Gemma leaves her home in India to go to a boarding school in England after her mother dies. Once there, she is plagued by clairvoyant visions as she looks into the magical secrets of the school with her three friends Felicity Worthington, Pippa Cross and Ann Bradshaw.
Gemma Doyle, the series' protagonist, is forced to leave India after the death of her mother to attend a private boarding school in London.
On her sixteenth birthday, Gemma and her mother are walking through the Bombay market when they encounter a man and his younger brother. The man relays an unknown message to Gemma’s mother about a woman named Circe, and Gemma's mother panics and demands that Gemma return home. Becoming angry at her mother’s secrecy, Gemma runs away, and has a vision of her mother committing suicide while searching for her, which she later learns is true. Gemma becomes haunted with the images of her mother’s death.

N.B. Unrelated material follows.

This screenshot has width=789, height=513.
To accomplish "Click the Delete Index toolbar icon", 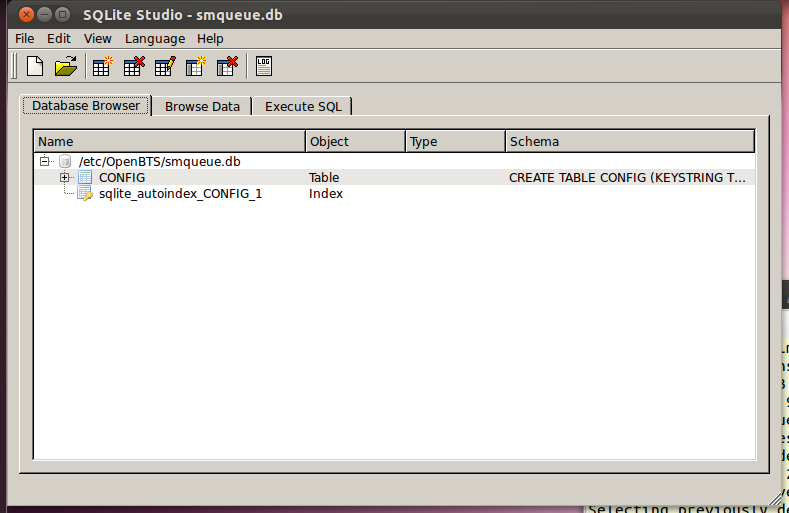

With her mother dead and her father’s growing addiction to laudanum, Gemma is shipped off to a finishing school near London, Spence Academy for Young Ladies. At first, Gemma is an outcast at the school; however, she soon finds the most popular and influential girl in school, Felicity, in a compromising situation that would ruin Felicity’s life. Gemma agrees not to tell Felicity’s secret and the girls soon form a strong friendship, along with Gemma’s roommate Ann, and Felicity’s best friend, Pippa. But Gemma is still tormented with her visions and is warned by the young man she had met in the market, Kartik, a member of an ancient group of men known as the Rakshana, dating all the way back to Charlemagne, that she must close her mind to these visions or something horrible will happen.
During one of her visions, Gemma is led into the caves that border the school grounds. There, she finds a diary written 25 years earlier by a 16-year-old girl named Mary Dowd who also attended Spence Academy and seemed to suffer from the same visions as Gemma, along with her friend, Sarah Rees-Toome. Through this diary, Gemma learns of an ancient group of powerful women called the Order and becomes convinced that her visions are linked to it. Members of the Order could open a door between the human world and other realms, help spirits cross over into the afterlife, and also possessed the powers of prophecy, clairvoyance, and what was considered the greatest force of all, the ability to weave illusions. Gemma, Felicity, Pippa, and Ann decide to create their own Order in the caves to escape from the monotonous lives that they are expected to lead.